**Problem details:**
In every one of the lines below, swap "screenshot" for "screen capture" and leave everything else unchanged. Leave the pictures out of your answer.

**Exercise inputs:**
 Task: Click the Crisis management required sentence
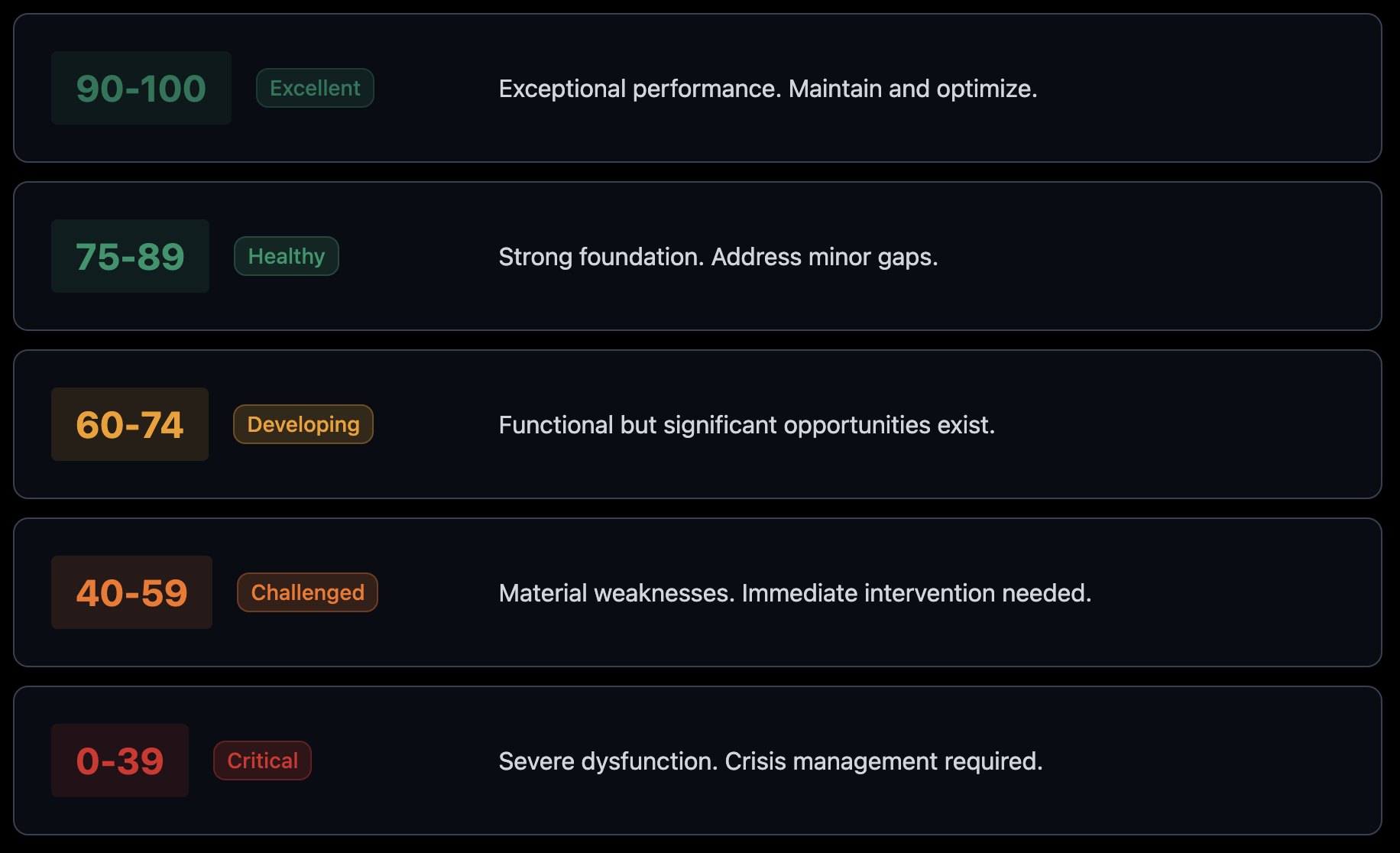883,761
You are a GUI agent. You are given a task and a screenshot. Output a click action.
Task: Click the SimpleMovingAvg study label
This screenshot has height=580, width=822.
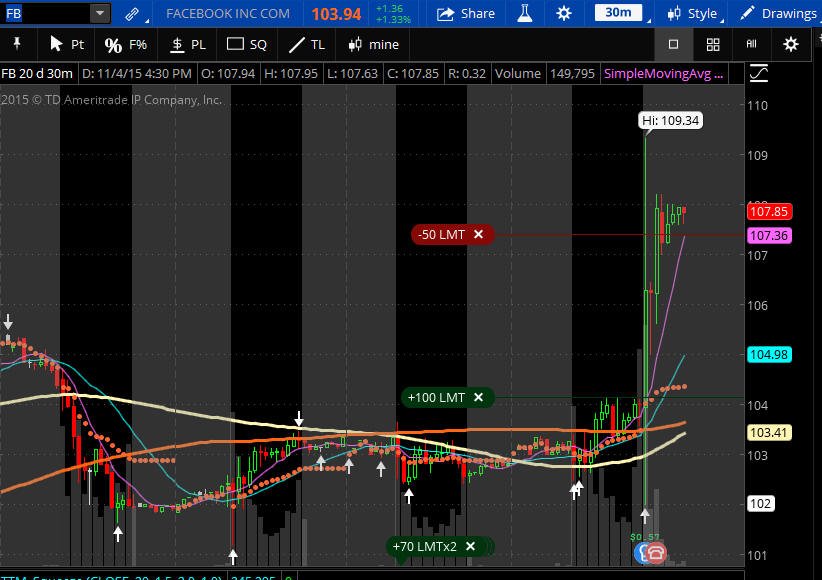click(x=664, y=73)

**Written response:**
 Task: Click the Crisis management required sentence
883,761
You are a GUI agent. You are given a task and a screen capture. Output a click action.
Task: Click the SimpleMovingAvg study label
This screen capture has height=580, width=822.
click(x=664, y=73)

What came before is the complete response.